Появилось ощущение, будто я проглотил теннисный мяч. На глаза навернулись слезы. Дышалось с трудом.
- Скис профессор, - прокомментировал Гена.
- Извини, Батон, я не так хотел, - сказал Паша, ловя мой взгляд.
- Ничего, - сказал я, скинул перчатки и отошел в сторону, за спины одноклассников.
Изо всех сил старался не держаться за горло и выражать лицом интерес к происходящему.
Через час все проиграли. И остались только Паша и Макс. Паша победил быстро. Он знал технику не только бокса. А Макс не знал вообще ничего и полагался лишь на свои природные рефлексы. Одиночные удары Макс без проблем принимал в себя, тем более, что противник был легче.

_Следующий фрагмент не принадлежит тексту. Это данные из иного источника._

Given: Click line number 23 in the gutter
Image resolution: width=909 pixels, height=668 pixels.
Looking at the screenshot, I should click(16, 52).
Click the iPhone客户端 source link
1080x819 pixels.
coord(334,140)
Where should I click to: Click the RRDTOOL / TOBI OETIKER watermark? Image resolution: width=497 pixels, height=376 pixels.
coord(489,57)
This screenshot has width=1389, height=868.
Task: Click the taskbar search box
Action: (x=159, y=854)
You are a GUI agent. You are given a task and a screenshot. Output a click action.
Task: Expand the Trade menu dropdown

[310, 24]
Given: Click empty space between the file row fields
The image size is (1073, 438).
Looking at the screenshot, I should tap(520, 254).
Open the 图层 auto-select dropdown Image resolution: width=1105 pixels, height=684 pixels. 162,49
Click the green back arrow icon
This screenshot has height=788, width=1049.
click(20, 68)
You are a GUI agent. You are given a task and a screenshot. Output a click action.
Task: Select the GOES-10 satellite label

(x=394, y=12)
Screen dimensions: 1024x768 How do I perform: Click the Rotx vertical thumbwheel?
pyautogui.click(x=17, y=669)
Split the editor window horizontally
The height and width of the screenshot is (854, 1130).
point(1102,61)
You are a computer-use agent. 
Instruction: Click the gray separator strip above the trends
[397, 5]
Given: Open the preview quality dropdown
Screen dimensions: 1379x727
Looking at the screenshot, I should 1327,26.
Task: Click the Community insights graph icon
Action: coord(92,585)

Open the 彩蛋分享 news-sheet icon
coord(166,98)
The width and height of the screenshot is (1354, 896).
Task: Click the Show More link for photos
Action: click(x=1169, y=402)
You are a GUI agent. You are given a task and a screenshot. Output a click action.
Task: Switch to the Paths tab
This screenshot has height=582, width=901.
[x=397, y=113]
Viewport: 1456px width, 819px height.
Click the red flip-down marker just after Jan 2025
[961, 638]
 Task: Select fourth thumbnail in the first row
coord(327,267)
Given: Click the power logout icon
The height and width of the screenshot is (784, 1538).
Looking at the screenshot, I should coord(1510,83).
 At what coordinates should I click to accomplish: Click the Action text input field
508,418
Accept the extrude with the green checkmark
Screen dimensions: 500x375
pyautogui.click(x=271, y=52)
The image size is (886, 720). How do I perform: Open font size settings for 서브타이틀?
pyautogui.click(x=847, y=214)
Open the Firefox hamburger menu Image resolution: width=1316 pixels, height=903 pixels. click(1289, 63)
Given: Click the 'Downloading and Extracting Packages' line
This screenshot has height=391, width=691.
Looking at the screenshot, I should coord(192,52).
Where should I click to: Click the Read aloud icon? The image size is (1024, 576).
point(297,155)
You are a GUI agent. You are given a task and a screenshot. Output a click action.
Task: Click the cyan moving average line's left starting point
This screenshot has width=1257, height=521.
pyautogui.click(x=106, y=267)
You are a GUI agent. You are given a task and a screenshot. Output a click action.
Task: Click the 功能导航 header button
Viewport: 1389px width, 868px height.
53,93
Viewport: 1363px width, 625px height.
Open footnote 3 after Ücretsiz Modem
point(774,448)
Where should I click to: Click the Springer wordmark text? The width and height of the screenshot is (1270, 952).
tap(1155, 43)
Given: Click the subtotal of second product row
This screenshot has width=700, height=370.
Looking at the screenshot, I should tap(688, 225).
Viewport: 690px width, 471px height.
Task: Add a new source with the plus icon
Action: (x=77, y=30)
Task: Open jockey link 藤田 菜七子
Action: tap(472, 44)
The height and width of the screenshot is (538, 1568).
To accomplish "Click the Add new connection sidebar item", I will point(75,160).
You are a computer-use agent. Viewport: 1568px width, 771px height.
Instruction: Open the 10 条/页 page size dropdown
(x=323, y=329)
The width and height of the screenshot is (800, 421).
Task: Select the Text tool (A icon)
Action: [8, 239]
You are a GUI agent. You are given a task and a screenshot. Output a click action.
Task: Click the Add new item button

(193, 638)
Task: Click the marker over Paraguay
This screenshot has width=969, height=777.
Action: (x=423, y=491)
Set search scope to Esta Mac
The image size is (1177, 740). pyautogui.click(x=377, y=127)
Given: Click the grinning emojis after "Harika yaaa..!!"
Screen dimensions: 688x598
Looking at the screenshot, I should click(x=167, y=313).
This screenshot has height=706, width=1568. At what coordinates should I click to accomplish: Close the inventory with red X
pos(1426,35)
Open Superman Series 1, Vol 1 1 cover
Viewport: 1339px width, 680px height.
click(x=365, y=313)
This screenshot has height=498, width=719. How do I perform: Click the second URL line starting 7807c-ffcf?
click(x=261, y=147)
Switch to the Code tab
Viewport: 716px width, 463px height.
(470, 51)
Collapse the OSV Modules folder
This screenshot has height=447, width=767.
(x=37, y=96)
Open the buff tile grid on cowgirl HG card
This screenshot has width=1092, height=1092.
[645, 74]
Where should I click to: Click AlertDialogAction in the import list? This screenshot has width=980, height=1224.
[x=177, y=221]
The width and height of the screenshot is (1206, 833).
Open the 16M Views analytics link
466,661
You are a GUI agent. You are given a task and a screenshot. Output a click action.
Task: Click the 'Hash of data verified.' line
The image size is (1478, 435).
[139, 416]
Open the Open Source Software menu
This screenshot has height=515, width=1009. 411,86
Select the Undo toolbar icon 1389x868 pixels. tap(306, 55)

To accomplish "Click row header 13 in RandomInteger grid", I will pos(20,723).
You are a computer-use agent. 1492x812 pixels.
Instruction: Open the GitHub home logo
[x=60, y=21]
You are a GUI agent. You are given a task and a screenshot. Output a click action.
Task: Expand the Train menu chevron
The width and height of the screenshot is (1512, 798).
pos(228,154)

Но Паша "достал" его несколькими связками подряд, отмолотив их со скоростью музыкальной трели.
- Сюрприз! - ответил Гена на наши вопросительные взгляды, - Приз для победителя - один раунд со мной!
Гена отошел в сторонку, к своему столу, сиротливо стоящему в углу зала, и вернулся с боксерским шлемом. Паша посмотрел на протянутый ему облезлый коричневый шлем из кожзаменителя, взял его и надел, раздраженно подергал ремешки-регуляторы. Он выглядел мрачным и усталым. Но при этом он сжимал зубы и водил челюстью из стороны в сторону, чтобы получался скрип. Это было признаком решимости победить.
Гена шлем не надел. Он, улыбаясь, натянул мокрые от нашего пота перчатки и встал в картинную боксерскую стойку, сильно вытянув вперед левую руку. Паша стоял чуть ссутулившись, с кулаками у лица, глядя вперед исподлобья. Гена игриво скакнул в сторону, сделал уклон с движением вперед и двинул Пашу в челюсть. Паша немного отклонил голову, чтобы удар соскользнул, встретил физрука коротким тычком под дых и тут же воткнул правый снизу. Седая голова учителя мотнулась и запрокинулась, колени стукнули об пол.
Гена не сразу понял, что произошло, и несколько секунд полз на четвереньках вперед, опустив голову.